Both of these views are unbiblical, inasmuch as they contradict the clear testimony of Scripture, Church history, and experience. [7] Why is it then, that despite said difficulties, such large numbers of Christians in the West [8] still contend that it’s not really vital to carry the Gospel to the far corners of the earth?

I think the answer is quite simple – it gets our own guilty consciences off the hook. Face it, if we take the Bible seriously, it might mean a radical shake-up of our comfortable little Christian lives!

If we take God at his Word, and believe Him when He says that “there is no one righteous” apart from explicit “faith in Jesus Christ” it means that our world is turned upside down.

All of a sudden, our tiny hopes and dreams of school, career, family, etc. pale in comparison to the reality that one third of the world’s total population (over 2 billion souls) lives in societies with little or no access to a Message that we in the West have come to take for granted.

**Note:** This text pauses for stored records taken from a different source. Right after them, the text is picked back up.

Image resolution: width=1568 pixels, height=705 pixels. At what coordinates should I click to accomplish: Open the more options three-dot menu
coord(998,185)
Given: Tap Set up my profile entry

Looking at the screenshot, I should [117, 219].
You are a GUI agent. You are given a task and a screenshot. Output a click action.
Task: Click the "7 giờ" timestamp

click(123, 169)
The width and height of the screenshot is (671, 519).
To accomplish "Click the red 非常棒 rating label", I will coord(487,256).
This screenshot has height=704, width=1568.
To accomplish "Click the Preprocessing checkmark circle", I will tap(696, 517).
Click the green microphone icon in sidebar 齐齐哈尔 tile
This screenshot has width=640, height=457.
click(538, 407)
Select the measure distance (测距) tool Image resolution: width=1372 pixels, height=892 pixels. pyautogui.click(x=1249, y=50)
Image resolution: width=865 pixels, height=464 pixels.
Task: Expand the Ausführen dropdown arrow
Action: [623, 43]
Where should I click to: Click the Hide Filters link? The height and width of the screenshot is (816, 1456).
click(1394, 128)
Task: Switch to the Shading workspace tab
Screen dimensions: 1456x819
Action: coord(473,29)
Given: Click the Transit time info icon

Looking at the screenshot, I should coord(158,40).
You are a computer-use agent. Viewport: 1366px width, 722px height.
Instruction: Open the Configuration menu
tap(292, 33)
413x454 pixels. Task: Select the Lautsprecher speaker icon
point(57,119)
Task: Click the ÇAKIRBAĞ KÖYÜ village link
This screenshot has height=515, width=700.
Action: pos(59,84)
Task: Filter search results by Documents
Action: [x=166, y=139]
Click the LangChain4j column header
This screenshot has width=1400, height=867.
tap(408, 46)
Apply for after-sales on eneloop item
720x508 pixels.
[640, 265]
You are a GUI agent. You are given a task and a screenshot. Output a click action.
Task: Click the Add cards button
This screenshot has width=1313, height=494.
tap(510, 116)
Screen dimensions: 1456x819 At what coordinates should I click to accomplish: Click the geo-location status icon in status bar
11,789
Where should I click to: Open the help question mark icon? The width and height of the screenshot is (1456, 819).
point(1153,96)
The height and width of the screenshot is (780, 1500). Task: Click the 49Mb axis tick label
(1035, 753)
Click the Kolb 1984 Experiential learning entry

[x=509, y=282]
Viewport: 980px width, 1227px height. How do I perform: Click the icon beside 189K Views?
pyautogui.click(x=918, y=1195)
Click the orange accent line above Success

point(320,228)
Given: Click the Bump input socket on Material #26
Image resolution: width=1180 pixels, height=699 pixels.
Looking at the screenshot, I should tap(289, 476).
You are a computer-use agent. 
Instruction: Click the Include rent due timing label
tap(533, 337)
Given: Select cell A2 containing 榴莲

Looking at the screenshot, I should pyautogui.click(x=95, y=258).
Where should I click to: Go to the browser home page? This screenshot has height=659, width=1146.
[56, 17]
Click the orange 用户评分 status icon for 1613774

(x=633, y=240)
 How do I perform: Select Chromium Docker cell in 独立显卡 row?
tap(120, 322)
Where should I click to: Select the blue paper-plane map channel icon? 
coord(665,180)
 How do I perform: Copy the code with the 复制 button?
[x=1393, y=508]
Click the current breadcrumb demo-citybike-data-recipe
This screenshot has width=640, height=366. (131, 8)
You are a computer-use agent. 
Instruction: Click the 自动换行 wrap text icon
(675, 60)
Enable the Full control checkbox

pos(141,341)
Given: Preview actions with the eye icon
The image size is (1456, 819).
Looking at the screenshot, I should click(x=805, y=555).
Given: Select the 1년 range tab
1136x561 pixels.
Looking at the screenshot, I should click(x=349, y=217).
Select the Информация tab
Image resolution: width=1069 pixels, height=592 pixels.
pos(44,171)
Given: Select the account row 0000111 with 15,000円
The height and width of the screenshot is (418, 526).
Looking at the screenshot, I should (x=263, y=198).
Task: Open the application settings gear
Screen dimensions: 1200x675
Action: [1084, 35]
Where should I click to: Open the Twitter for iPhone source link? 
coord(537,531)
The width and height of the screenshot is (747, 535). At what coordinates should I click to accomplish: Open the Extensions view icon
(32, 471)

I live in New England, and compared to much of the US there aren’t very many Christians in these parts! Still, there are about twenty solid churches in my city of only 29,000 people.

Compare that to Turkey, for example, where there might be five or so tiny churches in a city like Istanbul with 15 million people! Let alone the smaller cities and villages in the east that don’t even have one believer living there.

Friends, the notion that people can experience the joys of heaven without conscious faith in Christ alone is indeed suicidal. It is harmful to the cause of missions – what urgency is there to preach the gospel if people can be saved some other way?

It is harmful to the message of the Cross, effectively emptying it of its power, because it means that Christ died in vain. It is harmful to the legacies of those like Hudson Taylor, Amy Carmichael, and Jim Elliot who have given everything they had because they knew there was no other hope for mankind.

What’s more, it is detrimental to our own faith, because subscribing to such a belief system means that we don’t really savor, honor and treasure Jesus Christ above all else ourselves. And that is the real tragedy.

1 Romans 2: 12-15

2 Romans 3: 9-10

3 Romans 3: 19

4 Romans 3: 21-24

5 Romans 3: 27-30

6 According to a recent Newsweek poll, 67% of Evangelicals and 90% of Catholics said that there were alternate paths to salvation apart from conscious faith in Christ.

7 I would love to further refute these unbiblical teachings, but that’s for another day!

8 It is interesting to note that the concept of saving faith apart from conscious knowledge of Christ is conspicuously absent in the non-Western Church.

Some of my good friends in other parts of the world are shocked when I tell them that many Christians in the West hold such positions.